| Records provided |
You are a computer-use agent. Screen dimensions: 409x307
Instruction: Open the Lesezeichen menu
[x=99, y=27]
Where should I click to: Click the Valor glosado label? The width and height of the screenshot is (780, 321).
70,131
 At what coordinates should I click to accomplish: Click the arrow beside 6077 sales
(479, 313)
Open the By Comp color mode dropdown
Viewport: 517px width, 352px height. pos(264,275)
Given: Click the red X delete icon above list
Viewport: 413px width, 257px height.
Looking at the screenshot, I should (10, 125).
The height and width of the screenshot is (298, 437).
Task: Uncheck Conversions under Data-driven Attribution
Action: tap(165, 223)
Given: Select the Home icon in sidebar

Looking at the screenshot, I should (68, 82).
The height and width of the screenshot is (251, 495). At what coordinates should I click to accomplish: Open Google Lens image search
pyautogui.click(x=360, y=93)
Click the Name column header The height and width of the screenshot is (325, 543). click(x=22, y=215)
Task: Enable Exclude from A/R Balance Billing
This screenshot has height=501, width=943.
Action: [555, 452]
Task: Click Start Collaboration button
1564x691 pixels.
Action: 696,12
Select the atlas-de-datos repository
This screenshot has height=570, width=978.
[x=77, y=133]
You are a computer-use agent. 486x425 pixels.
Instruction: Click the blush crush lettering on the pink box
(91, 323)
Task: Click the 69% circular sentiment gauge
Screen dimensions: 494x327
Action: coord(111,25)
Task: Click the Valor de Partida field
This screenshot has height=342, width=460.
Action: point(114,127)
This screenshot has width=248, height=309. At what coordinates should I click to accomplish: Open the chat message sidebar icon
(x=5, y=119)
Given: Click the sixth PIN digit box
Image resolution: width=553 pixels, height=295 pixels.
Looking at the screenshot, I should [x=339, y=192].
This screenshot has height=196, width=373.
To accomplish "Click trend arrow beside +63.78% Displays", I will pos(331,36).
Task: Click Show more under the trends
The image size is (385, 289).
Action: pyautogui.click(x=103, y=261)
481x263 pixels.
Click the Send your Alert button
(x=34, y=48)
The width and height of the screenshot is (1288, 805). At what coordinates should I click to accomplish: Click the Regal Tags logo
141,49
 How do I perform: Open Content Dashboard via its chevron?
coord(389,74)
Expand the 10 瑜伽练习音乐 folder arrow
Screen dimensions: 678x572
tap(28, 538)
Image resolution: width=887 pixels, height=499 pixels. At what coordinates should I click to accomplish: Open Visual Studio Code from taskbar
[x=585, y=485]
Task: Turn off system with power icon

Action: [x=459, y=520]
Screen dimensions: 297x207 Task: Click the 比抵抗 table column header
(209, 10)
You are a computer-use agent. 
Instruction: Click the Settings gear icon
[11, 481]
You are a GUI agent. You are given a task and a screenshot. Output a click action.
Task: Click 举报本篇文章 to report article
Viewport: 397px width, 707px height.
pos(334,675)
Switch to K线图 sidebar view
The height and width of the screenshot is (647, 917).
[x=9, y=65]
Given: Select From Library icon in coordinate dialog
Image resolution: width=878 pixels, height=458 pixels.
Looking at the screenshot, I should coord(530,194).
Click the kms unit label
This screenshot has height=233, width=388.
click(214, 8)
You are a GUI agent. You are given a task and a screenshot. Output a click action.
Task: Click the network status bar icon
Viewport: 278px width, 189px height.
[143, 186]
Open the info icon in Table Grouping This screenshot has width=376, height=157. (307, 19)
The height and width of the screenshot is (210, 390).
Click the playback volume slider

| Description of the task |
The response is to be a bare number: the tally of lines in the listing above with the word "computer".

| Answer for the task |
3